Professor De Haas Favors Greater Authority For President Roosevelt in Tariff Situation
Believes Supervision Needed Investments To Prevent More Losses
"If President Roosevelt's demand for greater authority in handling the tariff situation is granted, it will be definitely a constructive move toward the improvement of tariff difficulties," said Anton De Haas, Professor in the Business School of International Relationships yesterday when interviewed by the CRIMSON. "If we are to restore foreign trade, reestablish normal relations, and collect some of the money the world owes us, it will be necessary to make fundamental changes in the tariff, changes which President Roosevelt intends to produce."
Although a great tariff conference is desired by many as the best means of settling difficulties concerning tariffs, Professor De Haas believes such a meeting would lead to no beneficent results, since problems of different countries are far too varied and complicated to be settled in such a manner.
"I believe only a small number of countries could take up the situation together successfully, and that can be done only when the agreements produced are ratified. That makes an executive authority necessary," Professor De Haas explained.
Professor De Haas also strongly favors the establishment of an authority which would supervise foreign investments so that no investment would be allowed, even for constructive purposes, unless provisions were made which would make transfer of repayments possible.

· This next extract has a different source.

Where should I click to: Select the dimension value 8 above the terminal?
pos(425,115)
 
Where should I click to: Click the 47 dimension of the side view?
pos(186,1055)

"Let us look at Russia to explain that point," continued Professor De Haas. "A building financial company is to finance trade with Russia. This is necessary since the financing will require credits which are of too long a period of time to be given by commercial banks. The trade brought about by this will be extremely helpful to the United States because it will stimulate the production of goods of companies which have suffered most from the depression. Nevertheless, such financial assistance would be unjustified unless provisions were made, at the time of the granting of the loans, for repayment of the loans and, what is just as important, the way in which we are willing to receive payment".